WHAT TO WORK ON: From the data below, copy exactly the lines that lie between the one holding "Bayham (11, 1952)" and the one holding "355 properties in Ajax (22, 404)", including both, and nothing more.

-.-.-

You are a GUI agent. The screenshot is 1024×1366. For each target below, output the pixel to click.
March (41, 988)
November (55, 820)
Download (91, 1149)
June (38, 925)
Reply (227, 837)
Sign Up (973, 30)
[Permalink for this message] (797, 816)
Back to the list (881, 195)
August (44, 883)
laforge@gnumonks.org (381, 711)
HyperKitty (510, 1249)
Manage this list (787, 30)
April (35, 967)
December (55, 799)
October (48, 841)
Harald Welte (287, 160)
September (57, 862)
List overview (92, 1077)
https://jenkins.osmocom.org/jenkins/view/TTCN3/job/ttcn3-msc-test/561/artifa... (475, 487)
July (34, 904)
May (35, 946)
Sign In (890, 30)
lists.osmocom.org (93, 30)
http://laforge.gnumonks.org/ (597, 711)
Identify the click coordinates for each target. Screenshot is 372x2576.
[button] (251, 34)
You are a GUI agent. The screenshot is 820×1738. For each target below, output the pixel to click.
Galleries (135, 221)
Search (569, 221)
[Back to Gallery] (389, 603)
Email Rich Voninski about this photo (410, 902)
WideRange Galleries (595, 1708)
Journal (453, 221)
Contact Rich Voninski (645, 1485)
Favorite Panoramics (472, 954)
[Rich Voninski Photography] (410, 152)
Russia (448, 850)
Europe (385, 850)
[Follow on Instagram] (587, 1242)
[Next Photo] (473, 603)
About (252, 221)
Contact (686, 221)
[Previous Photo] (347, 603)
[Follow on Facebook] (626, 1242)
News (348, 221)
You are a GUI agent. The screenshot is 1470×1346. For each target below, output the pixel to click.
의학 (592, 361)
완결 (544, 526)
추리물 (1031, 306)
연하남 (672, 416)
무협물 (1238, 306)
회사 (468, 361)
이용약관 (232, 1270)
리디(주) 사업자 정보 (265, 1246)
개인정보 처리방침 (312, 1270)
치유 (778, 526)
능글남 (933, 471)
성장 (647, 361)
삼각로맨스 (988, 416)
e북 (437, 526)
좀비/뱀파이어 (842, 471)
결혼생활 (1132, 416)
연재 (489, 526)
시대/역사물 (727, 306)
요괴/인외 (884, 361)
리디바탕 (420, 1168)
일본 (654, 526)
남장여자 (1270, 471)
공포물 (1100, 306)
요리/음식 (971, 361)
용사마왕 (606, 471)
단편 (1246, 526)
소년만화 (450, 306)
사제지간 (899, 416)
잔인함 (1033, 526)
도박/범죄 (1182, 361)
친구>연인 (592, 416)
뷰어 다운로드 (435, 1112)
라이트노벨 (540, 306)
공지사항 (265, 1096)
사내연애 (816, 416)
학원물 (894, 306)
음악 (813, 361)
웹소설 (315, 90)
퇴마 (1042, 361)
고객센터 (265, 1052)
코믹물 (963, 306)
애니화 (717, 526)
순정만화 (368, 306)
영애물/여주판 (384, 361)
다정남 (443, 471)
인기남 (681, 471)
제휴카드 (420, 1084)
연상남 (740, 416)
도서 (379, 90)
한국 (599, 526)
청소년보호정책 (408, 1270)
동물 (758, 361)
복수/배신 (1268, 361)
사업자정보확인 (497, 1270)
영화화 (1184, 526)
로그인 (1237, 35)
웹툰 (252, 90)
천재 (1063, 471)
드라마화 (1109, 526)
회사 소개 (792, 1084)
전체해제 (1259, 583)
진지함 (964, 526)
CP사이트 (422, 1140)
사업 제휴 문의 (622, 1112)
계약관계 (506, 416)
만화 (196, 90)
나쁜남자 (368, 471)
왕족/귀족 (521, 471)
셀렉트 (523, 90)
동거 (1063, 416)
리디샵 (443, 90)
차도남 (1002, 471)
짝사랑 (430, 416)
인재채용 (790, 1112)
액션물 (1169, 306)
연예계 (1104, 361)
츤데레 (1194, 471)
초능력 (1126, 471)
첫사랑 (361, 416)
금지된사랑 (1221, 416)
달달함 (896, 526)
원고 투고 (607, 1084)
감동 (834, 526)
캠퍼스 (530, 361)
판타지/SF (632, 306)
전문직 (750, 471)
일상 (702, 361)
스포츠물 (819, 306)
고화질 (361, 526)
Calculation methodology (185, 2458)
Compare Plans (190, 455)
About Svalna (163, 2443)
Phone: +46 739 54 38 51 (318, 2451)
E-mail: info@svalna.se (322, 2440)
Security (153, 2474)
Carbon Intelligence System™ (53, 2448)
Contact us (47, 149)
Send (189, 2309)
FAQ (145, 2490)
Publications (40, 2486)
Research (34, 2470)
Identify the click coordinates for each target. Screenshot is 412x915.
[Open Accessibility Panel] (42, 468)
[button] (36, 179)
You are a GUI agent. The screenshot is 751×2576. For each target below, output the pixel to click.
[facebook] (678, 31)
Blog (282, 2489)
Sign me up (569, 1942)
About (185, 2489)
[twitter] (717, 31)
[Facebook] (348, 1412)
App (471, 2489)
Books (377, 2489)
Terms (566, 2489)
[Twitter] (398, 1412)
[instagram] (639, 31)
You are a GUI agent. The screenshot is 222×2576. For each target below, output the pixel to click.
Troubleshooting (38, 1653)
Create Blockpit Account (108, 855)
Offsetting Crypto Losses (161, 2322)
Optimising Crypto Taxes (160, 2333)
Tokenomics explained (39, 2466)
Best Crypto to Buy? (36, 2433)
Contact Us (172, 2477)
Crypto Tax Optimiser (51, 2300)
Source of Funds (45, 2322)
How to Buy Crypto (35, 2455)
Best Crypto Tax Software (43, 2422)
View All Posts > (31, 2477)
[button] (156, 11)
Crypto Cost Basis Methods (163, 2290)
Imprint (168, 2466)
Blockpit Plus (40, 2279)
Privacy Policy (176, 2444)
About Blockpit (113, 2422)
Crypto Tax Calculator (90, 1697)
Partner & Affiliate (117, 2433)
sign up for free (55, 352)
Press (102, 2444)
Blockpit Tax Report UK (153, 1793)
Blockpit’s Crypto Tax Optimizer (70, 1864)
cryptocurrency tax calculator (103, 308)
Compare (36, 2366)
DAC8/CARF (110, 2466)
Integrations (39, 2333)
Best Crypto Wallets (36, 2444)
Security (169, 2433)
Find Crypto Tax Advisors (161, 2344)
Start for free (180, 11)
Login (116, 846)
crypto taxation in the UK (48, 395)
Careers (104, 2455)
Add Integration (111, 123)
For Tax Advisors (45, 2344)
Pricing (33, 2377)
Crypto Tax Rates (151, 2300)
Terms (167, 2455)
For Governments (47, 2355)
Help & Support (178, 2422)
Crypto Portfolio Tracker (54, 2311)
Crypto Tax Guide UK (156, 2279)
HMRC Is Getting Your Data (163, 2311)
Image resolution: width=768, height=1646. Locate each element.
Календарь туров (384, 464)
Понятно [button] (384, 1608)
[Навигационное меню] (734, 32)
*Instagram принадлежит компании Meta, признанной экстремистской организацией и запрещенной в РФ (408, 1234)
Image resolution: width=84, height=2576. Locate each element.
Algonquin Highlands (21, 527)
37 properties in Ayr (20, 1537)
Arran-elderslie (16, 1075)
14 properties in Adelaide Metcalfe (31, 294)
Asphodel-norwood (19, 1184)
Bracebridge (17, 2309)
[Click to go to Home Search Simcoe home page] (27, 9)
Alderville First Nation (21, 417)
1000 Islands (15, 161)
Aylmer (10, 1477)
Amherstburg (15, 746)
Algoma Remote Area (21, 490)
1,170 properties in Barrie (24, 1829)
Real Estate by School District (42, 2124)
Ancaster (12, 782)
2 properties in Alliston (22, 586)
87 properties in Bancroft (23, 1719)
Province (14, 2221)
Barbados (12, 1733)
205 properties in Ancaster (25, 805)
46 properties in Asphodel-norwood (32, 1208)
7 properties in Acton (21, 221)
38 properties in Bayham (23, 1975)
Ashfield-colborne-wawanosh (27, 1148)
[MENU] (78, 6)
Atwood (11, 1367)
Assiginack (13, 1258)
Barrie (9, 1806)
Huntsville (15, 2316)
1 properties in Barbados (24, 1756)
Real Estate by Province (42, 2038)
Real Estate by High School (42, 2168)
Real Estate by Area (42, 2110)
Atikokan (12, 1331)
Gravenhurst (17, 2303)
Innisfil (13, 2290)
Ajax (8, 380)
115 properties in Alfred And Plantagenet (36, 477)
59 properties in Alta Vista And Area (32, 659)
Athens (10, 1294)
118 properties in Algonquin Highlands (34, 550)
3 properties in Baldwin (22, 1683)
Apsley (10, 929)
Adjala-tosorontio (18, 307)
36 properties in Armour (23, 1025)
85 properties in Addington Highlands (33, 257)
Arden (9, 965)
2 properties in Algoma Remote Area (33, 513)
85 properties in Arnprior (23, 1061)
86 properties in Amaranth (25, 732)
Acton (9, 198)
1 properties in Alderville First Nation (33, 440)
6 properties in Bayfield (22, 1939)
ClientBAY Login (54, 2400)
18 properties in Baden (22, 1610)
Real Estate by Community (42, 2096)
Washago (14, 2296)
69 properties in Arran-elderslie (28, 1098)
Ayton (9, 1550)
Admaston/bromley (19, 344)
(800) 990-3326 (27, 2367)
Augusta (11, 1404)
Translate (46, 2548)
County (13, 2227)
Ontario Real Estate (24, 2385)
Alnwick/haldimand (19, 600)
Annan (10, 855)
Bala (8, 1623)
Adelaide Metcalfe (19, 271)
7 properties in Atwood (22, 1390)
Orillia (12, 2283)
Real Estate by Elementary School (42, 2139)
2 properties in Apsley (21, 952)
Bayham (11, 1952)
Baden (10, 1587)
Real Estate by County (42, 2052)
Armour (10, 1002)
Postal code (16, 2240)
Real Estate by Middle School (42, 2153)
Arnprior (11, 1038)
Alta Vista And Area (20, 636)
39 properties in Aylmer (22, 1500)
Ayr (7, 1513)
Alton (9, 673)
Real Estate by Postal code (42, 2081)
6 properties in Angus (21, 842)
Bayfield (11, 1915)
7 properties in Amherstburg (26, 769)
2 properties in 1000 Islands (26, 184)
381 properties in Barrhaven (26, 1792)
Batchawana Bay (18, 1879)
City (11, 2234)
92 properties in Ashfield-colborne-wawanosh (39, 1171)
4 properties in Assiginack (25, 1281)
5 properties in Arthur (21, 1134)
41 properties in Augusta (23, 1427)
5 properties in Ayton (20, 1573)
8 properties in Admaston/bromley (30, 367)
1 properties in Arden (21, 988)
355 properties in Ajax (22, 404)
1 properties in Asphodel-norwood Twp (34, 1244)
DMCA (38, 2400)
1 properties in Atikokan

-.-.-

SOLUTION FOR THIS EXERCISE:
Bayham (11, 1952)
Baden (10, 1587)
Real Estate by County (42, 2052)
Armour (10, 1002)
Postal code (16, 2240)
Real Estate by Middle School (42, 2153)
Arnprior (11, 1038)
Alta Vista And Area (20, 636)
39 properties in Aylmer (22, 1500)
Ayr (7, 1513)
Alton (9, 673)
Real Estate by Postal code (42, 2081)
6 properties in Angus (21, 842)
Bayfield (11, 1915)
7 properties in Amherstburg (26, 769)
2 properties in 1000 Islands (26, 184)
381 properties in Barrhaven (26, 1792)
Batchawana Bay (18, 1879)
City (11, 2234)
92 properties in Ashfield-colborne-wawanosh (39, 1171)
4 properties in Assiginack (25, 1281)
5 properties in Arthur (21, 1134)
41 properties in Augusta (23, 1427)
5 properties in Ayton (20, 1573)
8 properties in Admaston/bromley (30, 367)
1 properties in Arden (21, 988)
355 properties in Ajax (22, 404)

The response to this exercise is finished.